The Serbian government’s deposits held at the central bank (NBS) grew 13% m/m to RSD 198bn (EUR 1.7bn) at end-July after declining in monthly terms since March 2013, central bank data showed. Subdued goods and services and subsidies spending following the endorsement of the 2013 budget rebalance resulted in a record low consolidated budget deficit of RSD 2.4bn in July.
In annual terms, state deposits more than doubled, lifted by Serbia’s three Eurobond issues since September 2012 worth a combined USD 3.3bn. The government deposits at the NBS equalled 5.3% of the full-year projected GDP at end-July, up from 2.9% of GDP a year earlier, according to IntelliNews calculations.
Dinar state deposits rose 75% y/y and 28% m/m to RSD 90bn at end-July. Foreign currency deposits calculated in dinars stood at RSD 108bn at end-July, up 3% m/m and 132% y/y.
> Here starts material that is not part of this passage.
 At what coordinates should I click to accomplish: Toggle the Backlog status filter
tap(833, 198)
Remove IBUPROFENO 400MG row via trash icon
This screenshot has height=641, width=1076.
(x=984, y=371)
They accounted for 55% in total state deposits.
Serbia is under pressure to cut budget spending and reach an agreement with the IMF in order to improve foreign investor’s confidence.
Investor appetite for Serb government securities has weakened since mid-May, reflecting both internal and external factors. In August, the country borrowed the equivalent of EUR 189mn on the local market, 66% of the monthly plan.